▶ Задания к упражнению
- a) Определите, соответствуют ли отрывку о создании либретто следующие утверждения: (i) Гофмансталь охотно принял предложение Штрауса написать комическую оперу; (ii) Штраус написал весь текст пьесы за неделю пребывания в санатории; (iii) Паулина одолжила молодому человеку крупную сумму денег. На каждое ответьте «да» или «нет» и приведите решающие слова отрывка в виде точной цитаты.
- b) Какая комедия Германа Бара, согласно отрывку о создании либретто, чрезвычайно нравилась Штраусу?

Штраус предложил Гофмансталю написать комическую оперу на основе этого недоразумения. Гофмансталя это предложение нисколько не заинтересовало. Он посоветовал Штраусу обратиться к драматургу Герману Бару, который очень высоко ценил его творчество и комедия которого «Концерт» чрезвычайно нравилась Штраусу. Возможно, он согласится развить предложенный Штраусом сюжет. Бар набросал черновик комедии. Штраус от него не был в восторге, да и сам Бар тоже. Он согласился попробовать еще раз и попросил Штрауса наметить подходящие сцены. Штраус это сделал, и его наброски так понравились Бару, что он посоветовал ему самому написать либретто: это же целиком его идея, и требуется очень простой текст. Он прекрасно обойдется безо всякого соавтора. Композитор последовал его совету и за неделю пребывания в санатории написал весь текст пьесы. Штраус включил в пьесу еще один автобиографический инцидент. Его жена однажды познакомилась с очень застенчивым молодым человеком, который оказался порядочным ловкачом и пытался уговорить Паулину одолжить ему крупную сумму денег (в чем, естественно, не преуспел).

▶ Исходные данные
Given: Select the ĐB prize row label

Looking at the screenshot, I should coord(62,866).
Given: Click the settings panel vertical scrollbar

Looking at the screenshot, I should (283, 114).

▶ Ответы по заданиям
- a)
(i) Нет: «Гофмансталя это предложение нисколько не заинтересовало».
(ii) Да: «за неделю пребывания в санатории написал весь текст пьесы».
(iii) Нет: «(в чем, естественно, не преуспел)».

- b) Комедия «Концерт».